The Queensland Academies – Health Sciences Campus (QAHS) is a Queensland State Government selective entry high school located on the Gold Coast in Queensland, Australia. QAHS offers the International Baccalaureate Diploma Program to students in years 11 and 12, and is also open to year 10 students, who study a preparation program for the IBDP. The school aims to attract students wanting to enter the scientific, medical and health-related industries, and is only open to the state's 'best and brightest high school students'.

In 2017, Better Education ranked Queensland Academy for Health Sciences as the #1 school in the state of Queensland based on OP/IBD results.

==History==
On 17 April 2005, the then premier of Queensland, Peter Beattie announced the creation of the Queensland Academies "as an innovative alternative educational program for high achieving high school students".

QAHS first opened on Tuesday 29 January in time for the commencement of the 2008 Australian school year.
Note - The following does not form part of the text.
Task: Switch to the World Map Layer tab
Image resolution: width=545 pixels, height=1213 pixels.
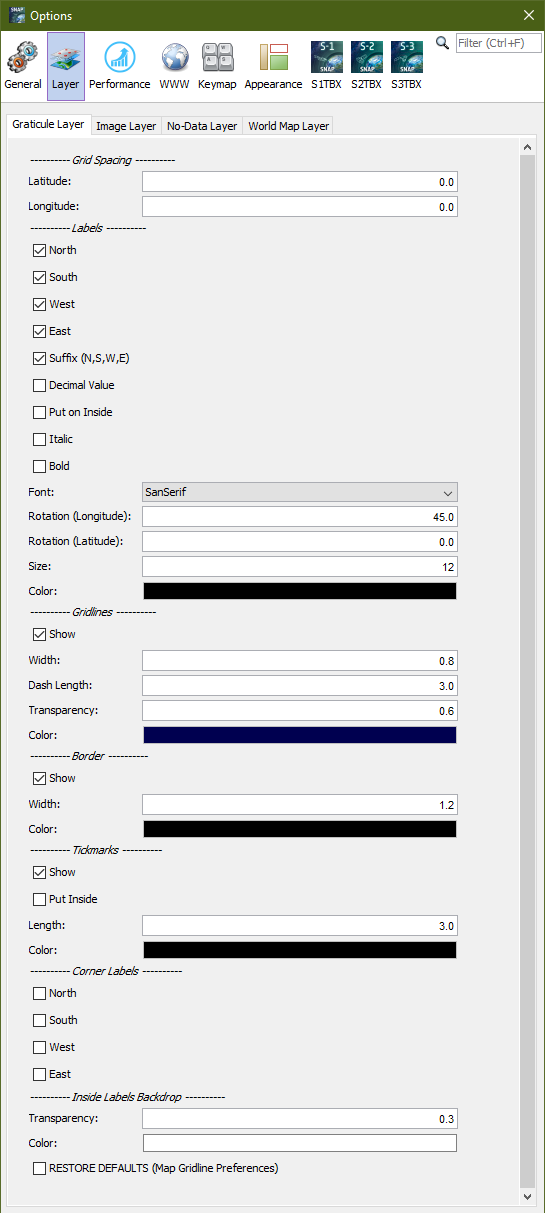Action: (x=288, y=126)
The following day, an Official Opening Ceremony was held in the school's Lecture Theatre, which was attended by the foundation principal Leanne Nixon, the foundation deputy principal Jane Sleeman, and dignitaries including the then current Queensland Premier Anna Bligh and Education Minister Rod Welford.

==Student Entry==
The Queensland Academy for Health Sciences is currently offering entry for Year 9 students preparing to enter Year 10.

Student entry to QAHS is a two-phase process. Firstly, students complete an entry exam, which is generally held between June and August in locations throughout Queensland. Special requests to sit the exam outside of these test locations can also be made for people who live in rural areas or cities outside of Queensland. Successful students then move on to an interview with Education Queensland staff. Students who are successful in the interview will receive an invitation to attend the Academy.
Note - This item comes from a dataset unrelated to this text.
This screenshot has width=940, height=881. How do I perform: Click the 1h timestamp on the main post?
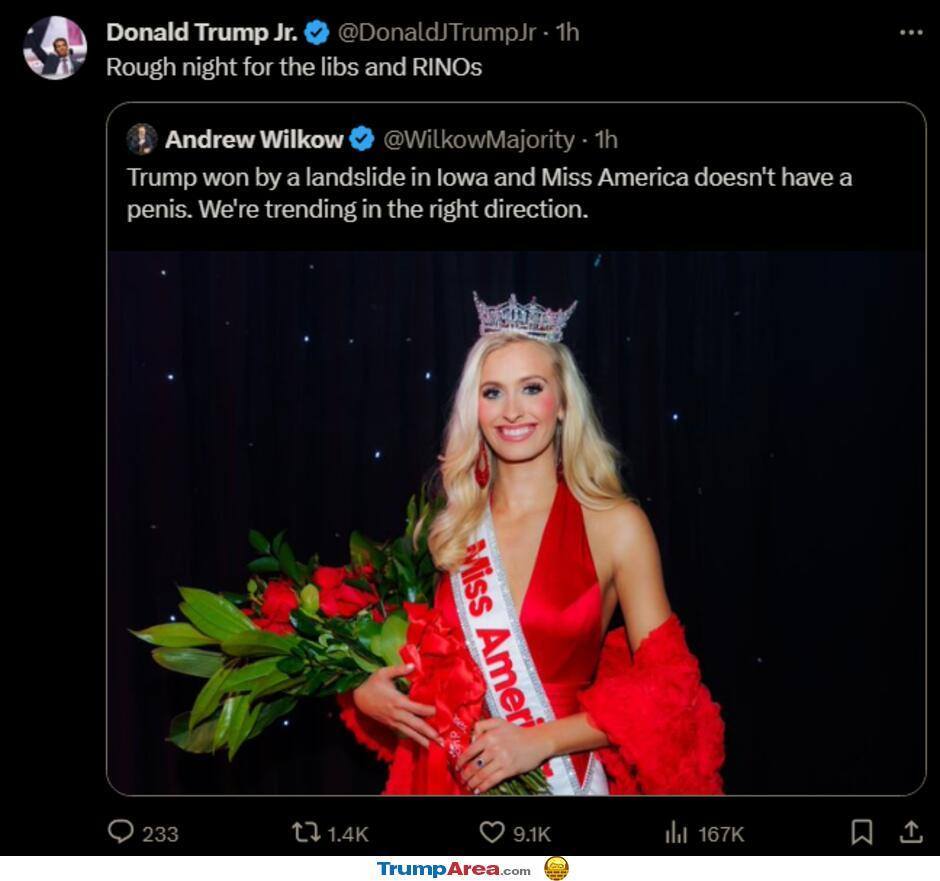point(567,32)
All throughout the year, advertisement campaigns both physically, such as on Public Transport, and digitally, such as on the radio and Internet, are used to attract students wishing to enter the Academy for the following year.

==Facilities==
The QAHS campus features modern architecture classrooms, seven university standard science laboratories, a multimedia suite, a sports and recreation centre and a 500-seat lecture theatre. In addition to this, students are also able to have full access to facilities. The refectory includes hot water, a refrigerator and microwave ovens for student use. The library has books, student resources, printer access, as well as a green room for private study and a collaborative learning area for group study. There is also a discussion room for small groups to work on projects or hold tutorials.

==Use of Technology==
All students who enter the Academy are required to obtain a laptop for use in their classes. All classrooms on the QAHS campus have data projectors as well as whiteboards, allowing teachers to conduct their classes more efficiently, and engage their students in different ways compared to traditional schools. Every class room is now fitted with a digital "Smart Board." The school features smart-card access to most exterior main doors as well as the interior doors inside the science laboratories for higher security. The entire campus also features wireless Internet access and audio loops.

== Curriculum ==

Because of the selective nature of student entry, the two-year International Baccalaureate courses studied at QAHS is fast-tracked. Year 10 students at the Academy study an accelerated version of the IB Middle Years Program and begin their Year 11 education in Term 4.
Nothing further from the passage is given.